SOURCE:
%%

PUBLIC PROPERTY, MONEY, AND ACCOUNTS.

1. All officers of the Pay, Commissary, and Quartermaster's Departments, and military storekeepers, shall, previous to their entering on the duties of their respective offices, give good and sufficient bonds to the United States fully to account for all moneys and public property which they may receive, in such sums as the Secretary of War shall direct; and the officers aforesaid shall renew their bonds every four years, and oftener if the Secretary of War shall so require, and whenever they receive a new commission or appointment.

2. The sureties to the bond shall be bound jointly and severally for the whole amount of the bond, and shall satisfy the Secretary of War that they are worth jointly double the amount of the bond, by the affidavit of each surety, stating that he is worth, over and above his debts and liabilities, the amount of the bond or such other sum as he may specify; and each surety shall state his place of residence.

3. The chiefs of disbursing departments who submit requisitions for money to be remitted to disbursing officers, shall take care that no more money than actually needed is in the hands of any officer.

4. The Treasury Department having provided, by arrangement with the assistant treasurers at various points, secure depositories for funds in the hands of disbursing officers, all disbursing officers are required to avail themselves, as far as possible, of this arrangement, by depositing with the assistant treasurers such funds as are not wanted for immediate use, and drawing the same in convenient sums as wanted.

5. No public funds shall be exchanged except for gold and silver. When the funds furnished are gold and silver, all payments shall be in gold and silver. When the funds furnished are drafts, they shall be presented at the place of payment, and paid according to law; and payments shall be made in the funds so received for the drafts, unless said funds or said drafts can be exchanged for gold and silver at par. If any disbursing officer shall violate any of these provisions, he shall be suspended by the Secretary of War, and reported to the President, and

promptly removed from office or restored to his trust and duties as to the President may seem just and proper. (Act August 6, 1846.)

6. No disbursing officer shall accept, or receive, or transmit to the Treasury to be allowed in his favor, any receipt or voucher from a creditor of the United States without having paid to such creditor, in such funds as he received for disbursement, or such other funds as he is authorized by the preceding article to take in exchange, the full amount specified in such receipt or voucher; and every such act shall be deemed to be a conversion to his own use of the amount specified in such receipt or voucher. And no officer in the military service charged with the safe-keeping, transfer, or disbursement of public money, shall convert to his own use, or invest in any kind of merchandise or property, or loan with or without interest, or deposit in any bank, or exchange for other funds, except as allowed in the preceding article, any public money intrusted to him; and every such act shall be deemed to be a felony and an embezzlement of so much money as may be so taken, converted, invested, used, loaned, deposited, or exchanged. (Act August 6, 1846.)

7. Any officer who shall directly or indirectly sell or dispose of, for a premium, any Treasury note, draft, warrant, or other public security in his hands for disbursement, or sell or dispose of the proceeds or avails thereof without making returns of such premium and accounting therefor by charging it in his accounts to the credit of the United States, will forthwith be dismissed by the President. (Act August 6, 1846.)

%%

SUPPLIED MATERIAL:
%%

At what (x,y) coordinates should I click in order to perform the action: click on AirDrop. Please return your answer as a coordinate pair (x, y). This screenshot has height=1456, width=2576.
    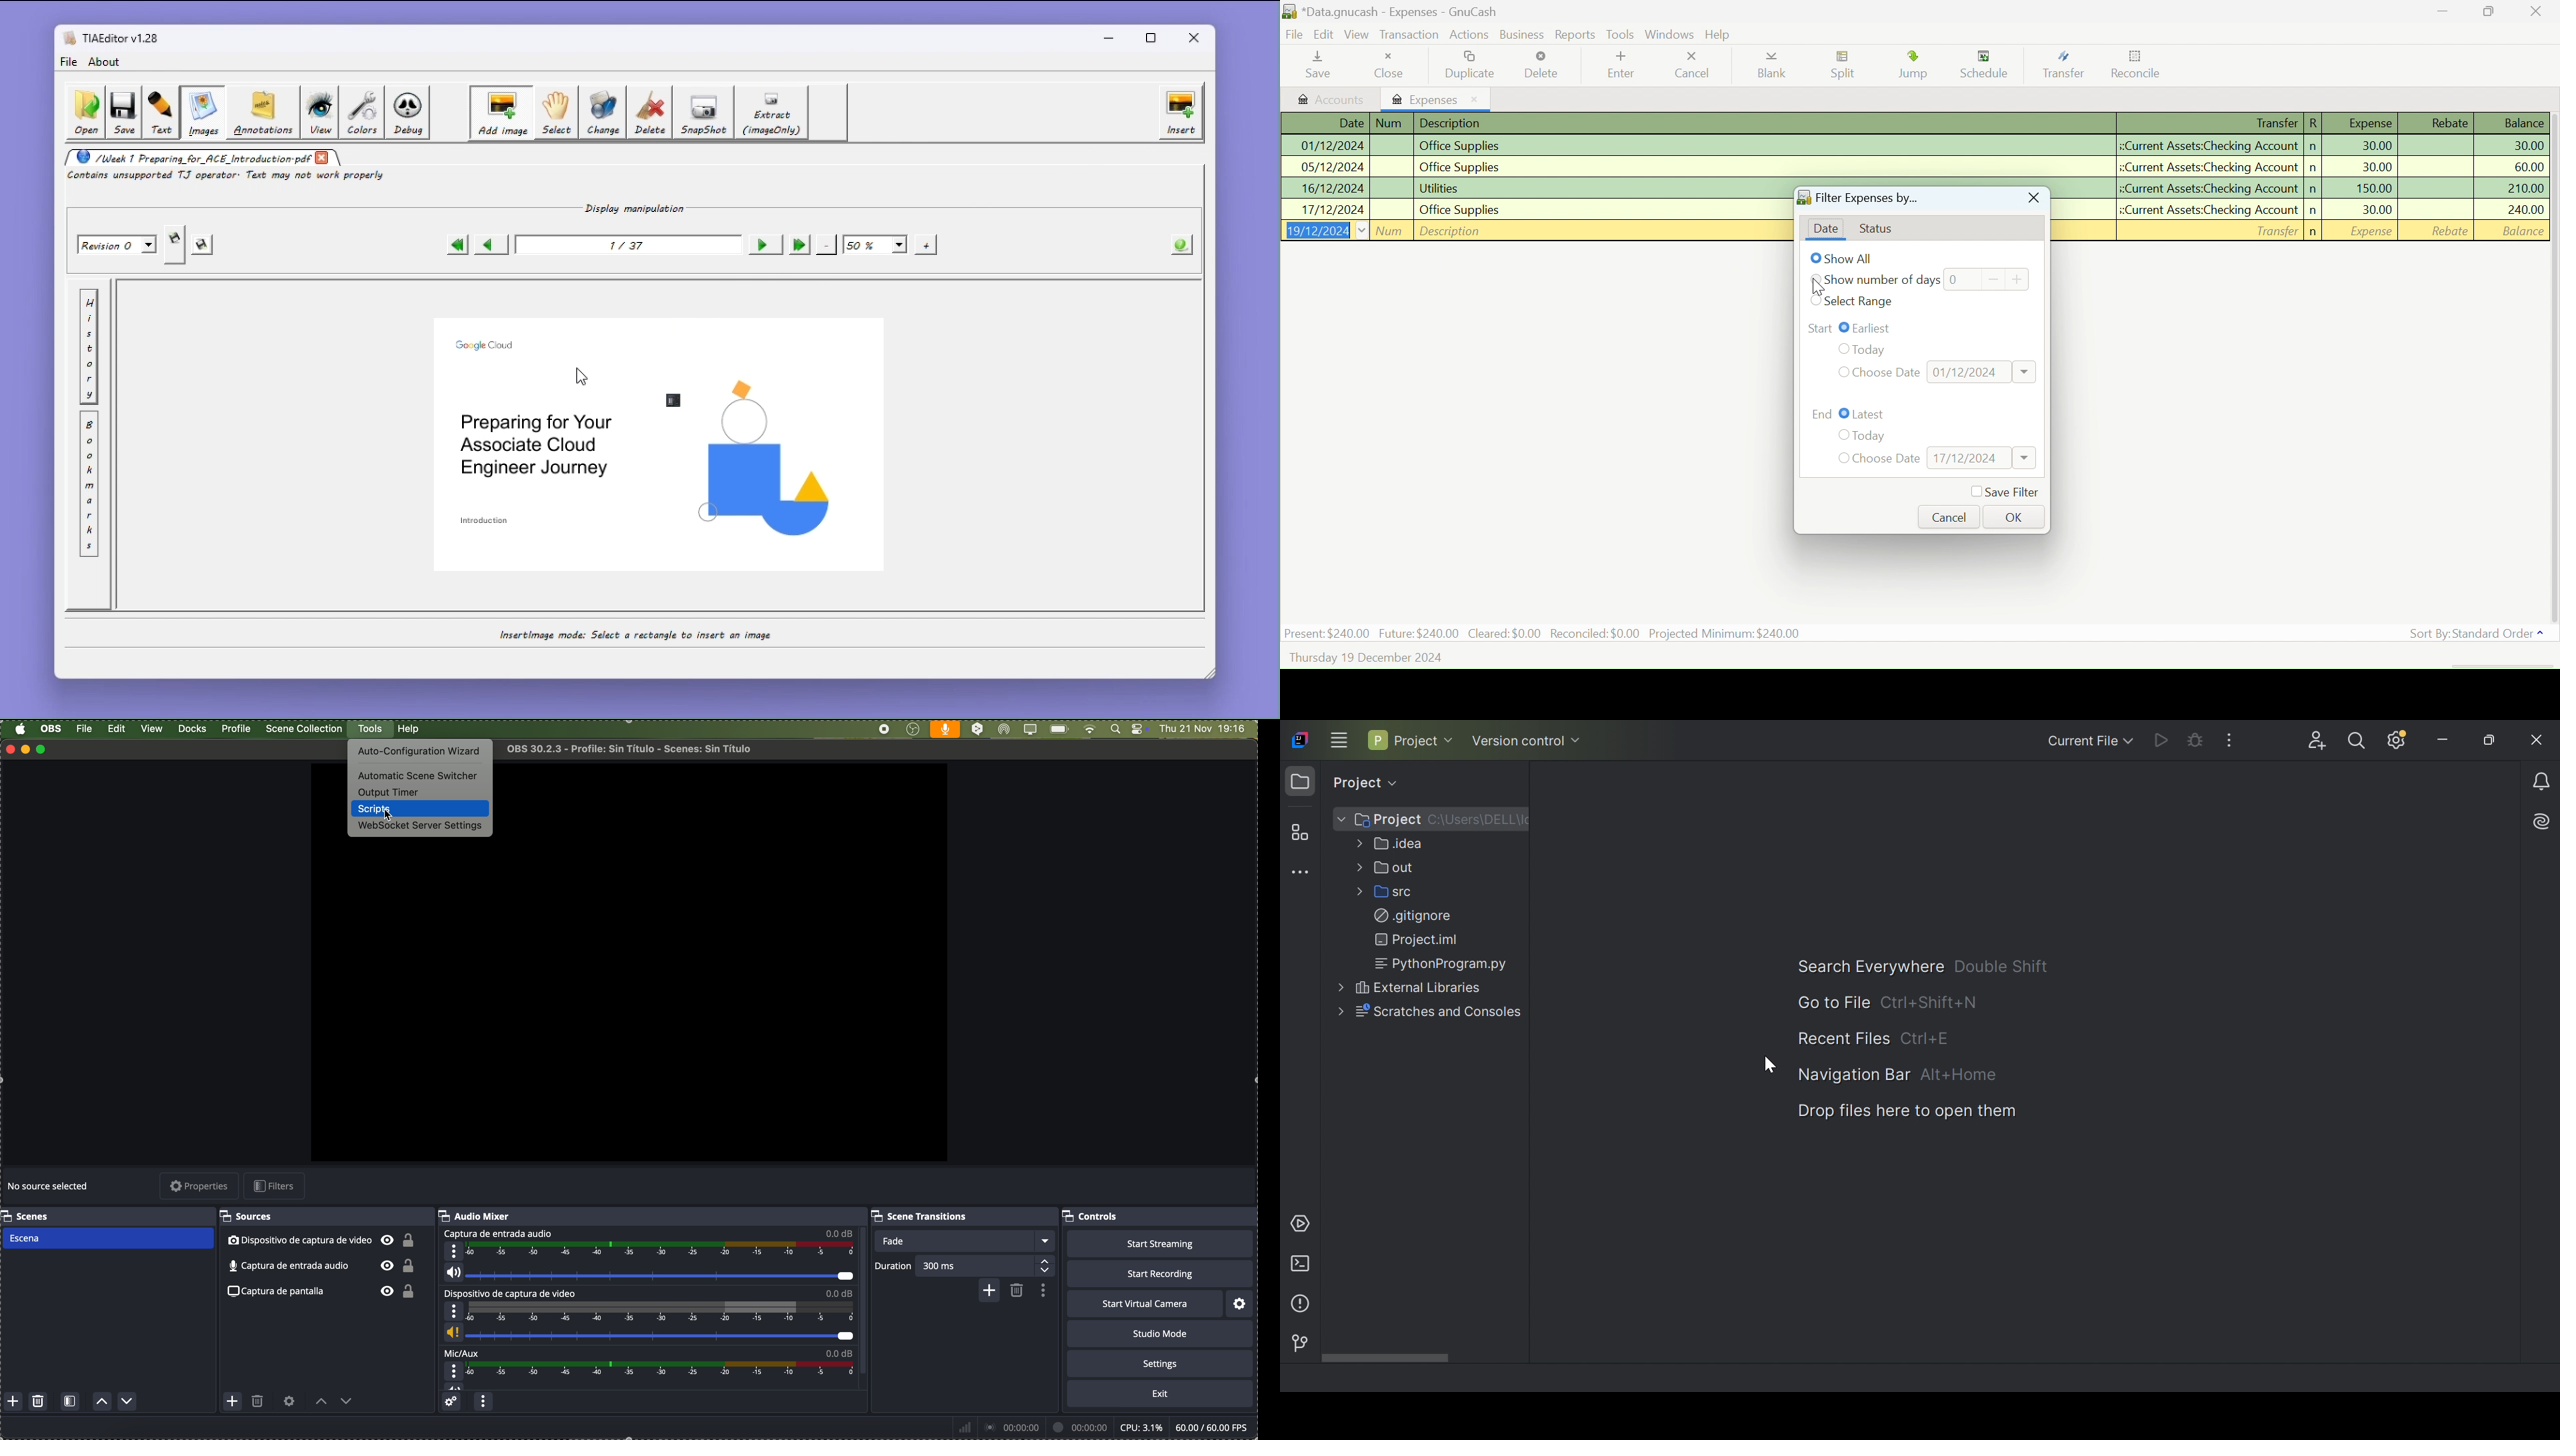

%%

WRITTEN TASK: Using the text on public property, money, and accounts, decide whether each statement agrees with it. Answer yes or no for each and quote the deciding words. (a) Officers covered by the bond rule must renew their bonds every four years. (b) The sureties must show that they are jointly worth three times the amount of the bond. (c) Public funds may be exchanged for paper currency.

OUTPUT:
(a) Yes: "the officers aforesaid shall renew their bonds every four years"
(b) No: "they are worth jointly double the amount of the bond"
(c) No: "No public funds shall be exchanged except for gold and silver."